Thread safety in Android libraries
Asked Answered
C

3

10

I'm trying to implement a native shared library(.so) for the Android system. Naturally, there are some code blocks that need to be thread-safe.

I found out here that pthreads locks, mutexes, or condition variables are not supported.

I'd like to know what is usually used at the library level to achieve thread-safety?

Cheerly answered 10/9, 2014 at 21:18 Comment(1)
I am afraid you misunderstood the article. Android bionic implementation of pthreads is quite complete. It is not fully POSIX compliant, but good for all practical purposes. The mutexes and condition vars that "are not supported" are inter-process ones, which are not relevant for your native shared library, working in a sandboxed Android app. Android defines other inter-process communication and synchronization mechanisms.Chewy
H
4

How this can be achieves depends on whether you just want it to be thread safe when accessed by Java level threads, or you need to synchronize native threads with Java threads.

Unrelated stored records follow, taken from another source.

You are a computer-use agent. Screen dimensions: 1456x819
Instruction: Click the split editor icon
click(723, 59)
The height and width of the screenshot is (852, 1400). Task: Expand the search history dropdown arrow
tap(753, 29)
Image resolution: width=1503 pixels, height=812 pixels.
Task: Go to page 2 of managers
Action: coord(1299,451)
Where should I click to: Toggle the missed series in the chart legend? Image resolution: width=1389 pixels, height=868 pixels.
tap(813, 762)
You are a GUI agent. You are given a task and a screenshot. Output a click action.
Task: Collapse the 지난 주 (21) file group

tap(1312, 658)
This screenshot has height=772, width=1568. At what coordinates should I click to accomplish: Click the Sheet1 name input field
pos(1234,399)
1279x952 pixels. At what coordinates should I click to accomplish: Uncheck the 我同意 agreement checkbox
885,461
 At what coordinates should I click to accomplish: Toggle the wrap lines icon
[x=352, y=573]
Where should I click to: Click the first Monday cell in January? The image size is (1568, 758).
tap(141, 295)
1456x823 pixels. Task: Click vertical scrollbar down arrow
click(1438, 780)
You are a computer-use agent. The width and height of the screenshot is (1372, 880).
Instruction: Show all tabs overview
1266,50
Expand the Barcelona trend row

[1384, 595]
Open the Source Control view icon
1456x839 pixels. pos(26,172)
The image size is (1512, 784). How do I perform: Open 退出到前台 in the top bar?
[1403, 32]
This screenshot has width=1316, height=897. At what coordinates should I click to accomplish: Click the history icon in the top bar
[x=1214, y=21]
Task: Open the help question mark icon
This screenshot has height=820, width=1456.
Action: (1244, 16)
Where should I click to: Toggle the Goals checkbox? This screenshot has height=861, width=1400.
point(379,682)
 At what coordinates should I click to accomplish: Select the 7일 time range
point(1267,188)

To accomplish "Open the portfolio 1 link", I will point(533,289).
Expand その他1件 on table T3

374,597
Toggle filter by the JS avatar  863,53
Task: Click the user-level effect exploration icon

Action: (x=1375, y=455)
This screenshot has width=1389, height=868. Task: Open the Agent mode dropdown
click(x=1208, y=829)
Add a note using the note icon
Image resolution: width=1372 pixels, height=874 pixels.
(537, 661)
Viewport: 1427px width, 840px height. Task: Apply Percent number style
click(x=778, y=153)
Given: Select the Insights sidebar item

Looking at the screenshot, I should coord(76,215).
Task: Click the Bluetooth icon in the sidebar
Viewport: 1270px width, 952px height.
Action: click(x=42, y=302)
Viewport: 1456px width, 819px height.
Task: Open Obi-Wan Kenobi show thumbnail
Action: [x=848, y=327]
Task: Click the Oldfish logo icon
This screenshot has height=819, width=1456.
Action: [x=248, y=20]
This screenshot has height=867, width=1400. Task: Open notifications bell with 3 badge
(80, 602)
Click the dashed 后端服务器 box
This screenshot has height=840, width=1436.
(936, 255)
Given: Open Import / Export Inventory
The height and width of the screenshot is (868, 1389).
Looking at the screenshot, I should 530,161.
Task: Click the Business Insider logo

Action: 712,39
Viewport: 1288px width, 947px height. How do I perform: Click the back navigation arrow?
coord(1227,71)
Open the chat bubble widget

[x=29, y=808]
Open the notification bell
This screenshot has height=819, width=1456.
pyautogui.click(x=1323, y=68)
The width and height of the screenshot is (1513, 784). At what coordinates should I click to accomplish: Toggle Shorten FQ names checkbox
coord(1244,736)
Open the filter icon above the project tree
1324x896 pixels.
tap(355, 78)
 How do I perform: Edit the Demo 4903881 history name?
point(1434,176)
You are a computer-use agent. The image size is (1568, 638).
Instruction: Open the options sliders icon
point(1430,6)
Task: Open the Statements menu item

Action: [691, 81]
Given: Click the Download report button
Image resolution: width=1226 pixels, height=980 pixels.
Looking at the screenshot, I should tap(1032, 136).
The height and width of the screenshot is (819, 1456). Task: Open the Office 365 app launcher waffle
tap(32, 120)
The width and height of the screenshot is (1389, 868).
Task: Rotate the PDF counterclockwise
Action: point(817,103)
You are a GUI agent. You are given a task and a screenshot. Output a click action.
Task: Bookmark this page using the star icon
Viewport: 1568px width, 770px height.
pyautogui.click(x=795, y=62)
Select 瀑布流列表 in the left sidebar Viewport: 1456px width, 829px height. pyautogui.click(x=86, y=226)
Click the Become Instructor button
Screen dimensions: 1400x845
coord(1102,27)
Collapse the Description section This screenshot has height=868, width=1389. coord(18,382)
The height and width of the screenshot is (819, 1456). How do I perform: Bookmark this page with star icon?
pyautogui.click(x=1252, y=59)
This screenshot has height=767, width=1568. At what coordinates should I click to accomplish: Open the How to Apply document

There are two ways to synchronize only Java level threads:

1.The easiest way is to add the synchronized keyword to the native methods that be accessed by multiple thread, i.e.

public native synchronized int sharedAccess();

2.Synchronization from the native side:

(*env)->MonitorEnter(env, obj);
...                      /* synchronized block */
(*env)->MonitorExit(env, obj);

Refer here on how to synchronize native threads with Java threads

Hemipode answered 30/8, 2015 at 5:45 Comment(0)
P
1

There is a DevBytes video here that discusses threading in the NDK. One useful pattern discussed in the video is doing atomic writes using __atomic_swap in the native code.

Pyridoxine answered 4/9, 2015 at 13:6 Comment(0)
L
0

You could use a thread safe singleton. While this is not a very popular method of thread safe atomic operation anymore, since all things singleton are bad, (so I don't expect a lot of up votes). It's fast, lightweight, and still works, it was heavily used in smalltalk and for a time in Java and was considered a key design pattern.

public class ThreadSafeSingleton {

    private static final Object instance = new Object();

    protected ThreadSafeSingleton() {
    }

    // Runtime initialization

    public static Object getInstance() {
        return instance;
    }
}

This a lazy loaded version...

public class LazySingleton {
    private Singleton() {
    }

    private static class LazyInstance {
        private static final Singleton INSTANCE = new Singleton();
    }
        // Automatically ThreadSafe
    public static Singleton getInstance() {
        return LazyInstance.INSTANCE;
    }
}

You can check out this post on Thread Safe Singletons in Java for more Info.